Facing a huge repair bill at a time when curfews and air raids were decimating her business, Natalia was overjoyed to receive help from an unexpected source. Phil Clapp, Chief Executive of the UK Cinema Association, contacted Baydan with an offer to assist with the costs of rebuilding the screen. “Our colleague from the United Kingdom, Mr Phil Clapp, they arranged some donation for us, they collected some money and assisted us to repair everything and to reopen it.. He helped me very, very much, and still I’m very, very grateful to him.”

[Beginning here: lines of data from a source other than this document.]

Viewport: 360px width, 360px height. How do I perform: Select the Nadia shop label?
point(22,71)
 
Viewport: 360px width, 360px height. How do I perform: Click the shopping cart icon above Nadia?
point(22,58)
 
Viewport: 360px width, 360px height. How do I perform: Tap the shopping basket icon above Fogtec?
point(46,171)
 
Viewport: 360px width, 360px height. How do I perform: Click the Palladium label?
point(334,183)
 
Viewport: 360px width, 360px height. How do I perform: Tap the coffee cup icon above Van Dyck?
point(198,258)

The perennial question on every cinema executive’s lips is where the next blockbuster will come from. Baydan has two suggestions for her market. “You know, if we are talking about commercial, some ‘mass’ product, it will be “Mission: Impossible.” No doubt.” I push a little more for the title at the top of her list. “If you ask personally me? I am waiting for “Oppenheimer”… [Nolan’s] movies are specially for IMAX halls, so this is why it’s absolutely important and necessary to go to an IMAX cinema and watch it there.”
Beyond the nuts and bolts of running a chain of multiplexes in Ukraine, it is striking how selfless Baydan’s approach has been since the invasion. She talks about the war not in terms of shareholders or to-and-by, but how hard she is working to keep her staff employed, how exceptional they are at their jobs, and how exceptional staff are essential in maintaining a happy clientele. Most telling of all, she talks about her competitors and their experiences with a level of compassion rarely seen at C-suite and above.

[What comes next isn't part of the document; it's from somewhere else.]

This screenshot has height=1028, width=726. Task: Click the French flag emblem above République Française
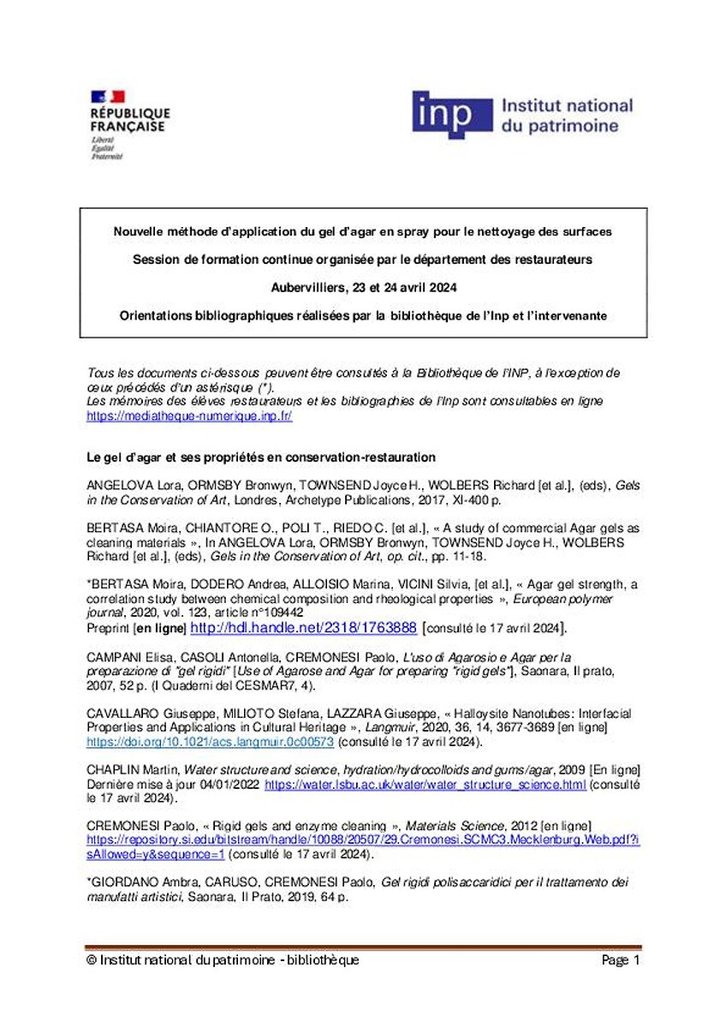(107, 97)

“So, during many years we tried to follow all the best practices in the world for cinema experience. We visited all the exhibitions; so in Las Vegas, Barcelona, everywhere, just to understand how it works and what new we have.”
Listening to her stories of spending her downtime scouring the world for exemplary practice, endlessly touring cinema business expos in North America, Europe, and Asia to perfect the customer experience, this is why the Blockbuster Mall is rapidly starting to grow on me. Beyond the mirror-like floors and past the high-contrast Karl Lagerfeld and Hugo Boss concessions sits a wing of this bastion of commercialism that is governed by a CEO who personalises corporate decision-making, who solely cares about the cineaste and their enjoyment of a movie at a time when nothing can be predicted.
“We work in a situation when it’s difficult for us to make any forecasts for anything. I have no idea what will be during the next one hour, not just the next month or two”
Baydan’s strategy of both trial-and-error and feedback-guided operations has positioned Planeta Kino at the forefront of cinema management not just in Ukraine, but perhaps Europe-wide. (It is surely no coincidence that she was recently named #2 in the list of Top Women in Global Cinema 2023.)
I never knew hand-buffed quartz tiles and steel frames could inspire such warmth and admiration.